EXERCISE INSTRUCTIONS: In the piece on anxiety and guilt, what is the Spanish translation of the sentence "Even rational knowledge of the likely cause doesn’t solve the problem."?
======== PROVIDED PASSAGE
Anxiety and the guilt factor
Christmas is coming, and as usual many of us feel it as a relentless countdown to threatening situations rather than pleasurable ones. It is a festival that is often fraught with guilt and anxiety. Often the problem with anxiety is that you can’t put your finger on quite what is causing it, though at this time of year it’s easy to link it with high expectations, unhappy memories and all sorts of thoughts about what we ought to do, or to feel. Thoughts such as “I should be feeling jolly and festive” while being full of anxiety or dread, “I must get a good enough present for x”, or “I have so many presents to buy – it’s overwhelming”, or “I ought to arrange to get the family together but I might fail somehow”, or “I should accept that invitation to that party” while feeling no desire to go. This time of year is one when most of us recognise anxiety one way or another. Others experience anxiety constantly, irrespective of the season.
The anxiety sits in the body (often the head, heart, the breath and the guts) and the physical experience seems to precede any conscious thought. Typical symptoms will include interrupted sleep patterns, waking with a sharp intake of breath or a jolt, sudden racing heart palpitations, headaches and/or a constant churning or painful tension in the guts.
Even rational knowledge of the likely cause doesn’t solve the problem. It will often be connected with feelings of guilt. But that doesn’t seem to make it go away. The more you strive to figure out the root of the anxiety, the more you beat yourself up for failing and the guilt load increases. You continue to make decisions based on the regrets and guilt feelings about the past, yet those decisions still don’t free you from anxiety. Christmas is the perfect example.
It is a simple yet profound fact that we attach meanings to our experiences which then create our reality. Those meanings are built upon beliefs, which are connected to feeling experiences we have had which have shaped us at the time – the earlier they happen the more fundamental they are to us. We confuse these beliefs with truth.
Our feelings and guilty attachments about the past can enter our present experience so powerfully that it can feel like a haunting that comes from somewhere external to ourselves. The most common example of this would probably be found with dreams which are so vivid they leave us in an altered state for some time afterwards, or sensory phenomena like disturbing sights, sensations, sounds or smells which impose themselves.
Counselling and psychotherapy have the potential to bring fresh perspective and transformation. The apparently fixed forms of reality which our rational mind is both controlling and to which it is subject can be loosened and fitted together in a new way. This is very much connected with the feeling and emotional levels of experience, and only then does the rational processing really shift.
So how do we measure the shift? It can happen as a slow sense of change and the release of guilty beliefs and anxiety which is felt as sessions go on, yet for which it is hard to find a particular rational set of markers. Alternatively it can happen in a moment of epiphany, or disorientation and shifted perception. The outcome is that life, or Christmas our seasonal example, can be experienced afresh without the load it usually carries.
One thing is for sure: the mind creates illusions for itself, but also holds the keys to its own discovery and growth. But those keys will work best when the person opens the doors that connect with feeling, and the deep truths embedded within us. Counselling and psychotherapy offer support and facilitation of that wonderful process.
================
======== INPUT DATA
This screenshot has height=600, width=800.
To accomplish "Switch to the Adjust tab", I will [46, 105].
================
======== INPUT DATA
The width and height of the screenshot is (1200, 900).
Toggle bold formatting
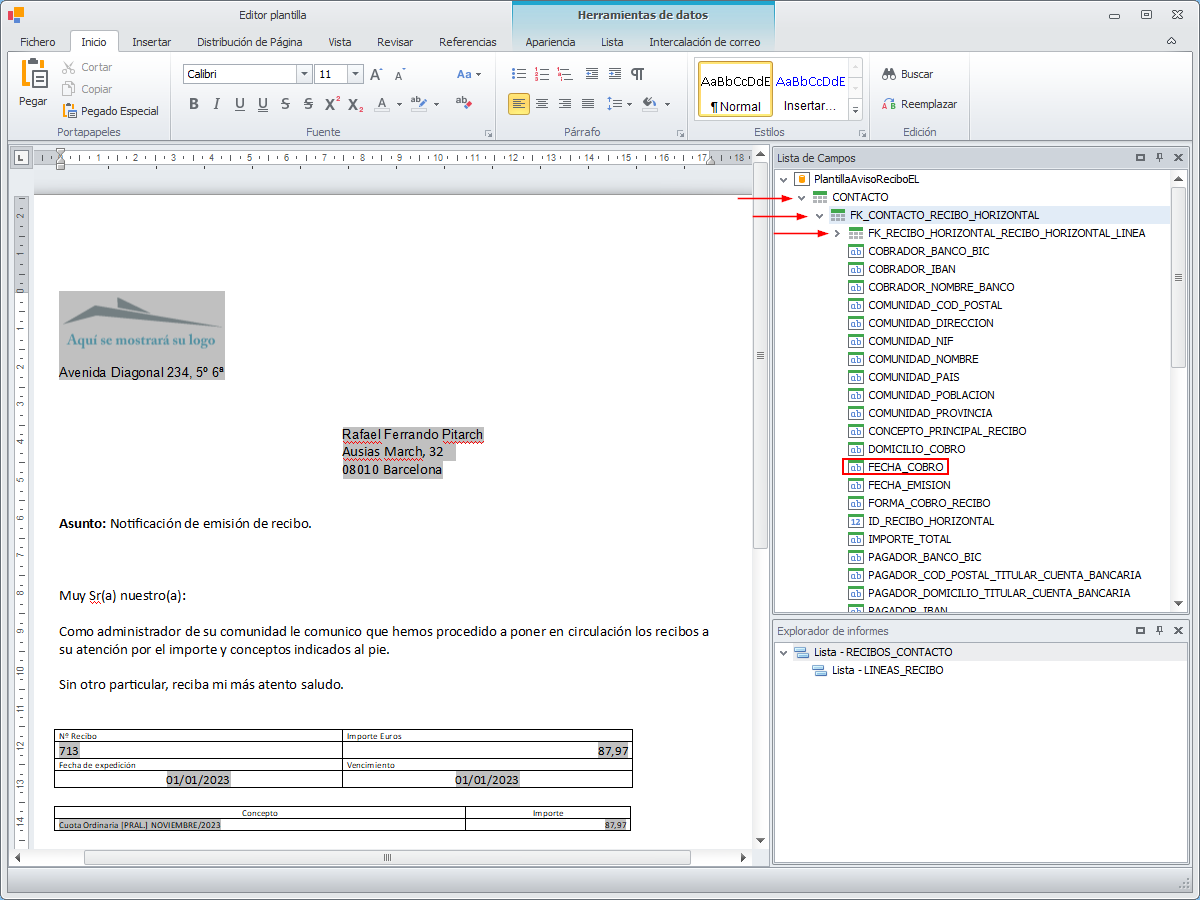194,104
================
======== INPUT DATA
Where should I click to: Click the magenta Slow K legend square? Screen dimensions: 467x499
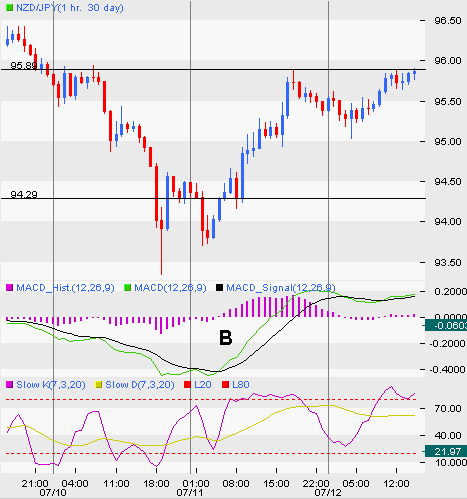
================
ANSWER TO THIS TASK: Ni siquiera el conocimiento racional de la causa probable resuelve el problema.